··· PASSAGE TO READ ···

Tuesday April 13, 2021
Vaccinated elderly allowed to hug grandchildren: Swedish minister
Published : 26 Feb 2021, 00:42
Elderly individuals who have received two doses of COVID-19 vaccine are allowed to meet, even hug their relatives again, Swedish officials said Thursday, reported Xinhua.
The decision was made even though the rate of infection is again on the rise in the country, Minister for Health Lena Hallengren said at a joint press conference.
"83 percent of all people living in nursing homes have received at least one dose. 70 percent have received both doses and are thus fully vaccinated," she said, showing a graph outlining the rate of infection.
While clearly on the rise in society in general, the rate of infection had decreased rapidly among nursing home residents over the last weeks.
"There are strong indications that vaccinations in nursing homes are an important explanation for this positive trend," Hallengren said.
She said that many nursing home residents had eagerly awaited since all visits were banned almost 11 months ago.
"Two weeks after receiving the second dose, it is possible to receive visits without special infection preventative measures. It is also possible to hug children or grandchildren if they are completely healthy and have no symptoms."
The announcement was made only a day after the government had introduced stricter restrictions to fend off a looming third wave of the pandemic.
By Thursday, at least 690,000 individuals in the country had received at least the first dose of vaccine, while 235,000 had received both doses.
Now, the vaccination program has been expanded to include younger elderly. "As the vaccinations continue, we can return a little more to a normal life," said Johan Carlson, Director-General of the Public Health Agency.
As the world is struggling to contain the pandemic, vaccination is also underway in Sweden and many other countries with the already-authorized coronavirus vaccines.
Meanwhile, 255 candidate vaccines are still being developed worldwide -- 73 of them in clinical trials -- in countries including Germany, China, Russia, Britain and the United States, according to information released by the World Health Organization on Tuesday.

···

[REQUIRED ACTION 1]
From the Swedish vaccination article, list every country where candidate vaccines are reported to be in development.
[REQUIRED ACTION 2]
Based on the Swedish vaccination article, decide whether each statement holds: (a) The rate of infection among nursing home residents rose over the last weeks. (b) Visits to nursing home residents had been banned for almost 11 months. (c) By Thursday, 235,000 individuals in the country had received both doses.
Rely only on the Swedish vaccination article for this work.

··· SUPPLIED RECORDS ···

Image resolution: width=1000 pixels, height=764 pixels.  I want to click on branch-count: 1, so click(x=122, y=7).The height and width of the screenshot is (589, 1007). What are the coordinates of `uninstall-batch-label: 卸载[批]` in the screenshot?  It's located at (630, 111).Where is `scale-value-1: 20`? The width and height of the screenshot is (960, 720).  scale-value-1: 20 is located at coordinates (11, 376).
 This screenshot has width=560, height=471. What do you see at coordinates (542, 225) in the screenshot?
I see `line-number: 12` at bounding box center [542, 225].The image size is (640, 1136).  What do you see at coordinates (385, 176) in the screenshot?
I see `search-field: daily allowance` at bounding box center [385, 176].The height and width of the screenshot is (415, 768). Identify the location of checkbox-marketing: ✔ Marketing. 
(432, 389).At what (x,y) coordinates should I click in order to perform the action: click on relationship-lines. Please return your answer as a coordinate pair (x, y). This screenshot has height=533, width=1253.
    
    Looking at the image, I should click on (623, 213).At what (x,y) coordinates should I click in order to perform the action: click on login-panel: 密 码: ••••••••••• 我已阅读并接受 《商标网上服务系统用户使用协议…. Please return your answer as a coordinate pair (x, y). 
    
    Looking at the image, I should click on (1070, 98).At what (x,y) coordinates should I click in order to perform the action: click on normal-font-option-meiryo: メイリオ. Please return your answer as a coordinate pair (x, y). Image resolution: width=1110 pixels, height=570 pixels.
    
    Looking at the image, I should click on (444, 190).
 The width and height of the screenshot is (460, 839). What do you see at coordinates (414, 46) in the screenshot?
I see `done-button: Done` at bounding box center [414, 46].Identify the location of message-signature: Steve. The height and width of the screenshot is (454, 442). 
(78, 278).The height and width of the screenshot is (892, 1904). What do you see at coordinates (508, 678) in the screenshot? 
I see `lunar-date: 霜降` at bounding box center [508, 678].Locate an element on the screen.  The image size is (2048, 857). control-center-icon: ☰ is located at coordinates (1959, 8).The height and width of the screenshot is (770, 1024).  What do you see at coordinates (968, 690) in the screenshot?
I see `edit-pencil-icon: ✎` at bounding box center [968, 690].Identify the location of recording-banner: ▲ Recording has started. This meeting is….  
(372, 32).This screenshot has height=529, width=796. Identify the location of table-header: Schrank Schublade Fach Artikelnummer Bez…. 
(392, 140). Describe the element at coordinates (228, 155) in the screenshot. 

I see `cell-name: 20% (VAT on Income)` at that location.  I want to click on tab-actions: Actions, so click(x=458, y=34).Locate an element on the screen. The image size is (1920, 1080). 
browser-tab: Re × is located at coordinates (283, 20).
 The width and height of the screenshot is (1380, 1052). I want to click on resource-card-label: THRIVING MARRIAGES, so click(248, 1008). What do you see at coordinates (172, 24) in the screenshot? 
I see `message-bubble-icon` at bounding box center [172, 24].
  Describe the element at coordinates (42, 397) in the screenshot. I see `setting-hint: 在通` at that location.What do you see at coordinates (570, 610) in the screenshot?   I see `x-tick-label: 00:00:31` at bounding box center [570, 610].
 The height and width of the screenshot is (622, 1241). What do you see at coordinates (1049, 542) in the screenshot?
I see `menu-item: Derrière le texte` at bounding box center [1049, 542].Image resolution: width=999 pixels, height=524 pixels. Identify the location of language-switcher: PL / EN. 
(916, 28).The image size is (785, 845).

···

[RESPONSE AREA 1]
Germany, China, Russia, Britain, the United States

[RESPONSE AREA 2]
(a) No: "the rate of infection had decreased rapidly among nursing home residents over the last weeks"
(b) Yes: "all visits were banned almost 11 months ago"
(c) Yes: "235,000 had received both doses"